Application. An application for bankruptcy can be made by the debtor and in fact, a debtor must file a bankruptcy application if it is technically insolvent (under either of the relevant insolvency tests referred to above). Applications may also be made by the following other parties having an interest:

a. a creditor or group of creditors with an outstanding debt of not less than AED100,000 that has been due and unpaid for 30 successive business days;

b. a competent supervisory authority (if the debtor is subject to supervision by one); and

c. the public prosecution (if making such application is in the public interest).

After the bankruptcy application is submitted, the court, to assist in the evaluation of the debtor’s application, may appoint an expert to prepare a report on the financial position of the debtor that shall set out their opinion as to whether (i) a restructuring is possible, and (ii) the debtor’s assets are sufficient to cover the costs of the restructuring. The court must then decide whether to approve the application and start bankruptcy proceedings.

If the court decides to commence bankruptcy proceedings, the court will appoint a trustee (or trustees) with broad powers to manage the business of the debtor.

All bankruptcy proceedings, enforcement actions and other claims relating to the debtor are automatically stayed. However, secured creditors must obtain court approval in order to make, or continue to make, claims against the trustee in relation to the specific assets over which they hold security. Once appointed, the trustee will publish the court’s decision and invite creditors to submit their claims within 20 business days.

The trustee must then prepare and submit to the court a list of all creditors of the debtor and a report on the debtor’s business including his assessment of either restructuring or selling the debtor’s business in case of liquidation. If the trustee is of the opinion that there is a reasonable prospect of restructuring the debtor’s business, the trustee’s report should also be presented to the creditors. The creditors are then given an opportunity to comment on the report and attend a court hearing also attended by the trustee and the debtor. At this hearing the court will examine the report and decide whether to initiate either restructuring proceedings or liquidation.

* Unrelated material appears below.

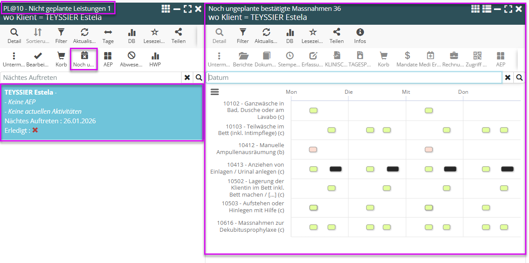Viewport: 529px width, 263px height.
Task: Select the TEYSSIER Estela client entry
Action: pos(102,112)
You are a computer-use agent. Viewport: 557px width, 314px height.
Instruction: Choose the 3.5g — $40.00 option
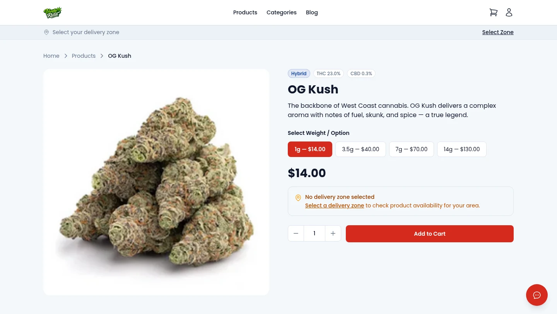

The court will consider a number of factors to initiate restructuring proceedings, including the debtor’s expressed willingness to continue the business and the court’s belief that there is a possibility for the debtor’s business to be profitable again within a reasonable period.

If restructuring proceedings are initiated, a restructuring report must then be prepared (by the trustee with the assistance of the debtor) and voted on by creditors. For the restructuring to be approved, a majority of the creditors (holding at least two-thirds in debt value) must vote in favor of the arrangement.

The procedural aspects described above in respect of PCP are also applicable to restructuring proceedings but the deadline for implementation of a restructuring is longer – five years which may be extended for another three years with majority creditor approval.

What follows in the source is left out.